The end of each verse features a lift: an upward-moving series of fragments, and that’s where things change, and we hear something different: hope, looking forward, and optimism:
- “Maybe Friday I can get tickets for the dance…”
- “Rock and roll is here to stay/ Come inside, well, it’s OK…”
- If it’s so, then let me know/ If it’s no, then I can go/ I won’t make you…”
Even that final line, which isn’t explicitly happy, reveals a kind of contentment and personal confidence from the singer that no matter what, he’ll be OK.
Melodic direction is not something that listeners will even be consciously aware of. But without knowing, listeners will feel the mood created by the direction the melody moves.

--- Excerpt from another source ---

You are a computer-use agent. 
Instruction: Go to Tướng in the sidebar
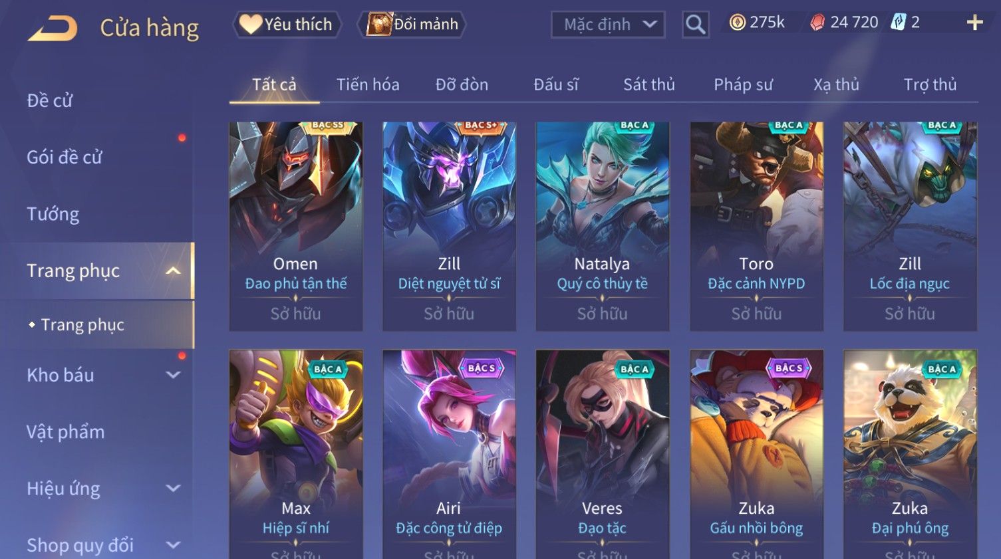tap(53, 214)
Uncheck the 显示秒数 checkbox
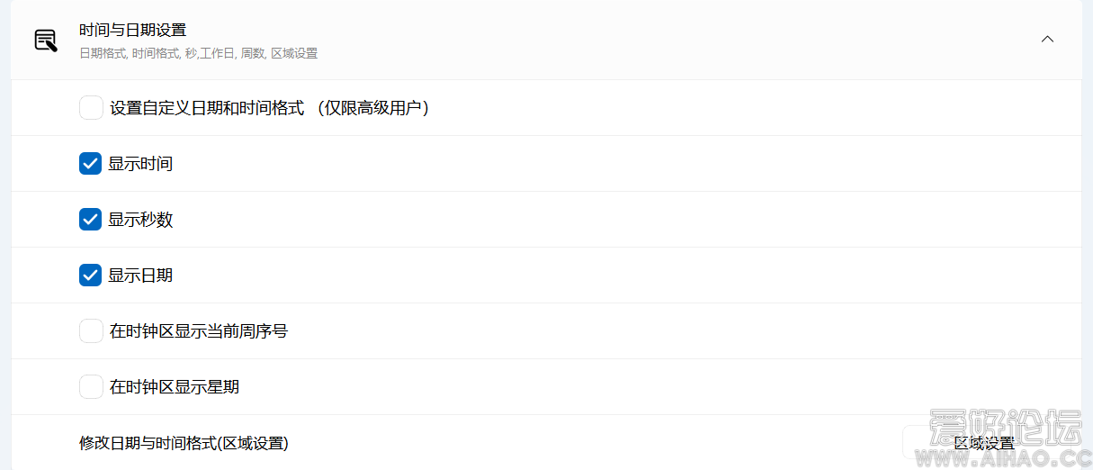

We hear that same effect in a song like “Bridge Over Troubled Water”, which keeps moving ever higher, instilling the song with a stronger and stronger sense of optimism.
It’s worth the time, as a student of songwriting, to listen to some of your favourite songs, and see if and how melodic direction partners up with the mood of the line being sung.
And in your own songwriting, think about how you can enhance not just the mood, but the meaning and subtext of what you’re trying to say in your lyric, by considering the direction of the various lines of melody.